**Material for the task**
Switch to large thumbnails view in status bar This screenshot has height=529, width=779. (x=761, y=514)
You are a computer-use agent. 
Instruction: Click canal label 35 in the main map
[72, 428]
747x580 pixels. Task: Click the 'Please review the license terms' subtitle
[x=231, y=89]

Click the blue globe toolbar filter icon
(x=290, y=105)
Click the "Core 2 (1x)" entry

* * *

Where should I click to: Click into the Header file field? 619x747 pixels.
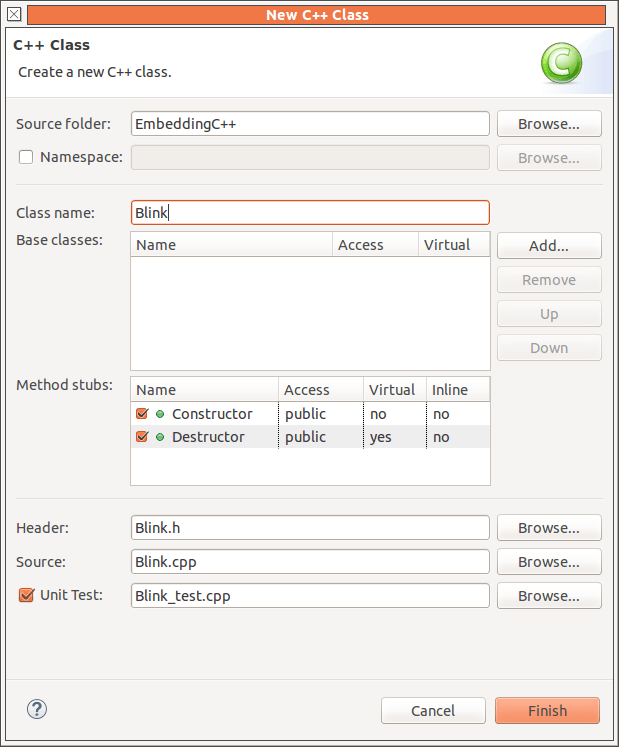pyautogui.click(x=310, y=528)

--

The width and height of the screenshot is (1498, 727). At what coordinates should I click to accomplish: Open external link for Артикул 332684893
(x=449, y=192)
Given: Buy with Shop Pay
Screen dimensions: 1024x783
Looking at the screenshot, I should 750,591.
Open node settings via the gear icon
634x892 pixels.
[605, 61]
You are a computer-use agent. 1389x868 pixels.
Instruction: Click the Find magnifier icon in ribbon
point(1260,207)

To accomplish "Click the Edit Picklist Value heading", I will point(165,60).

**What needs to be done**
Format the data from the line containing "You are a computer-use agent. 1389x868" through the line containing "I will point(165,60)." as a numbered list, including both of those lines and dropping any blank lines.

**Completed exercise**
1. You are a computer-use agent. 1389x868 pixels.
2. Instruction: Click the Find magnifier icon in ribbon
3. point(1260,207)
4. To accomplish "Click the Edit Picklist Value heading", I will point(165,60).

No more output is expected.